In my description of The Outlaw Josey Wales’ plot, I mentioned how it was made in the 1970s.  It was released at a time when the country was coming to grips with the end of another conflict, The Vietnam War.  As that struggle raged in Southeast Asia, many in the. United States, like hippies, protested the war.  I referred to the farm that those who traveled with Josey as forming a “commune” when they arrived at their destination.  I describe it as such because it is not the typical community, whose root word is commune, that you see in Westerns.  It is a diverse group, to say the least, with non-married peoples carrying on in rather un-Christian ways.  I suppose that you might expect this Catholic reviewer to focus on the Bible thumping ways of the group’s matriarch, Grandma Sarah (Paula Trueman).  Instead, I am going to discuss this community.  When you look at the early Church, diversity is something that typified it from the beginning.  Jews and Gentiles got together to worship God, something which had been practically unheard of before Christ.  As the Gospel spread into Europe, you have the message being spread to peoples who had previously been hostile to any outsider.  You can thank the Romans for their leeriness.  Yet, as the Word came to be accepted, one of the first things done in these new places was to form still more communities.  By this, specifically, I mean religious orders going in and establishing monasteries where people lived in, say it with me, communes.  The word simply means a group of people living together and sharing possessions and responsibilities.  This exactly defines a religious community.  Now, just like their 1960s and 1970s hippie counterparts, it is hard to imagine them taking up weapons to defend their surroundings from those who wished them harm.  Indeed, many a monastery were burned by Vikings in the eighth century.  There is also the 1970 massacre at Kent State to consider.  Then again, the residents of the Santa Rio farm are no hippies, or monks or nuns.  Still, Josey wants peace and stability, and these are two things early religious orders pursued as well, they just arrived at them differently.

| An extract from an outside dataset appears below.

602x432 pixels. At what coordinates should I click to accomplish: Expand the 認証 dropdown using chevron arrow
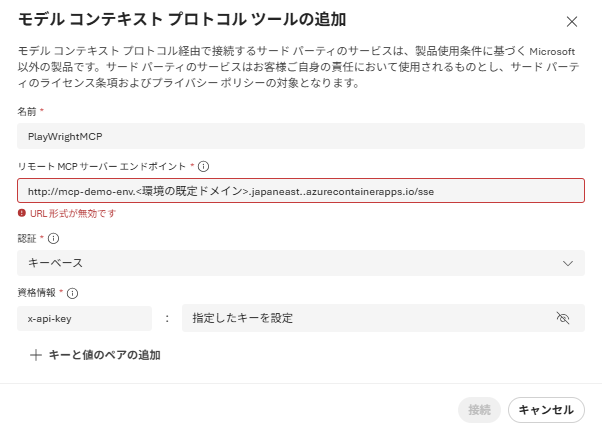[x=567, y=263]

The Outlaw Josey Wales is considered an example of the anti-hero subgenre of Westerns prevalent at the time of its release.  I do not agree with this sentiment.  Josey is far more of a sympathetic character than this appellation would suggest.  Yes, he is not above violence.  At the same time, the goal seems to be to find an escape from this lifestyle, and one into which he reluctantly entered.  As such, despite some brief nudity, I recommend this film.